Senator of Colombia
- In office July 20, 2010 – July 20, 2014

Personal details
- Born: John Sudarsky Rosebaum February 19, 1947 (age 78) Armenia, Quindio, Colombia
- Party: Green Party
- Alma mater: University of Los Andes (IE) University of Kansas (PB)
- Website: House website Personal website

= John Sudarsky =

Colombian politician (born 1986)

 John Sudarsky (born February 19, 1947) is a Colombian politician who served in the Senate of Colombia. He was a member of the Alianza Verde from 2010 to 2014.

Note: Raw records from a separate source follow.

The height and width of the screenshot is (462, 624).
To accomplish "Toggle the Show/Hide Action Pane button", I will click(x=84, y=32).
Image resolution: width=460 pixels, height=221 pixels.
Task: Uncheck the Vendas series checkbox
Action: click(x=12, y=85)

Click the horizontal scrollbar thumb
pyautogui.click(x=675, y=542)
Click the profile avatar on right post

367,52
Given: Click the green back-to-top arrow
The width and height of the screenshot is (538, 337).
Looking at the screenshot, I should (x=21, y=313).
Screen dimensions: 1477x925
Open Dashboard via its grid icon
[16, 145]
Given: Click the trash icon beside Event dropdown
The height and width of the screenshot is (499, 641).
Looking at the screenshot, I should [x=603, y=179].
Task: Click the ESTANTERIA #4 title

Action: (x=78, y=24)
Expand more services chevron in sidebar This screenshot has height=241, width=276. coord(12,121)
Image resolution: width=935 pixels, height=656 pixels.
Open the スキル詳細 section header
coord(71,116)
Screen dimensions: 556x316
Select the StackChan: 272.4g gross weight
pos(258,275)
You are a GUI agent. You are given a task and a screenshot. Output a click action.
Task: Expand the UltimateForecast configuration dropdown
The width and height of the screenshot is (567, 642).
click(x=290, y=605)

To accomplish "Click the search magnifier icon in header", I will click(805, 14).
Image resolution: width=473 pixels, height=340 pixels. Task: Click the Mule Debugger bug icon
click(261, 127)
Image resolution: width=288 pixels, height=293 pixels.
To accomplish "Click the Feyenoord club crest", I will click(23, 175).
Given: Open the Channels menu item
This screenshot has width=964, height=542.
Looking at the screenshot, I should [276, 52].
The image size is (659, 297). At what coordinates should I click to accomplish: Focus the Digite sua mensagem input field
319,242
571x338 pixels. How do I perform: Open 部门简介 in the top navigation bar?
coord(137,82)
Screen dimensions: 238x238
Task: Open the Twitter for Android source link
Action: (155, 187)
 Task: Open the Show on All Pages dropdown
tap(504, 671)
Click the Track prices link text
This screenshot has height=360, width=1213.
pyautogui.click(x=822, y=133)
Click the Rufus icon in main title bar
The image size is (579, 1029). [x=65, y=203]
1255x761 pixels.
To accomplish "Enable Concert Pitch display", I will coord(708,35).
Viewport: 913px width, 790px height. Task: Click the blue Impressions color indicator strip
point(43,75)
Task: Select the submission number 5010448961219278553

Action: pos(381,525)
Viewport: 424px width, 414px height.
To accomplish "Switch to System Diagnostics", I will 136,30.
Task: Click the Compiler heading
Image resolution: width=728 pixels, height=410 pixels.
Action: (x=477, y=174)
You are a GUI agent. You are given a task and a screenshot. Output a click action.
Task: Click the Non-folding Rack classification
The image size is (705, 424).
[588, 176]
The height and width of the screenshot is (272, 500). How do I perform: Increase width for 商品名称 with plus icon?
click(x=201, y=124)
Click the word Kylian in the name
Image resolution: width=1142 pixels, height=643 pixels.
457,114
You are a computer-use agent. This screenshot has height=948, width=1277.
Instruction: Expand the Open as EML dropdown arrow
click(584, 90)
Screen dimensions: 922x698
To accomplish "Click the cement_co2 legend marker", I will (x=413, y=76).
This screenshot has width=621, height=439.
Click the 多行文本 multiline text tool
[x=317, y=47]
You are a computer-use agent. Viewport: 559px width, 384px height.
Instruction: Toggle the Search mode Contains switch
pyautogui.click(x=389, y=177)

== Early life and education ==
Sudarsky was born in Armenia, Colombia into a family of Jewish immigrants who had fled Europe during World War II. His family later moved to Bogotá. Sudarsky holds a master's degree in Psychology from the University of Kansas and Doctor of Education degree from Harvard University.

== Senate of Colombia ==
=== 2010 Colombian parliamentary election ===

Sudarsky, representing the Green Party of Colombia, served as a senator of the Republic during 2010–2014. He was a principal sponsor and proponent of the Statutory Law of Participation (Law 1757 of 2015), which established new mechanisms for citizen engagement. As a member of the First Commission, he sponsored legislation on violence against women, which was later approved in the Senate plenary. Sudarsky also supported the enactment of Law 1696 of 2013, which introduced penalties for drunk driving. He additionally introduced legislation aiming to reform the electoral system to incorporate a mixed electoral model. During his tenure in the Senate, Sudarsky advocated for greater public accountability by legislators, arguing that members of Congress should present annual reports directly to citizens rather than only to their electoral constituencies. Together, with Bogota representative Angela Maria Robledo, he led a faction within the Green Party that opposed forming a political coalition with former president Alvaro Uribe.

=== 2014 presidential election ===
As part of the Colombian presidential election 2014, Sudarsky ran in the Alianza Verde presidential primary. In the Green Party primary, he secured approximately 350,000 votes—representing 8% of the total—placing third behind Enrique Peñalosa who led with 48%, and Camilo Romero (17%).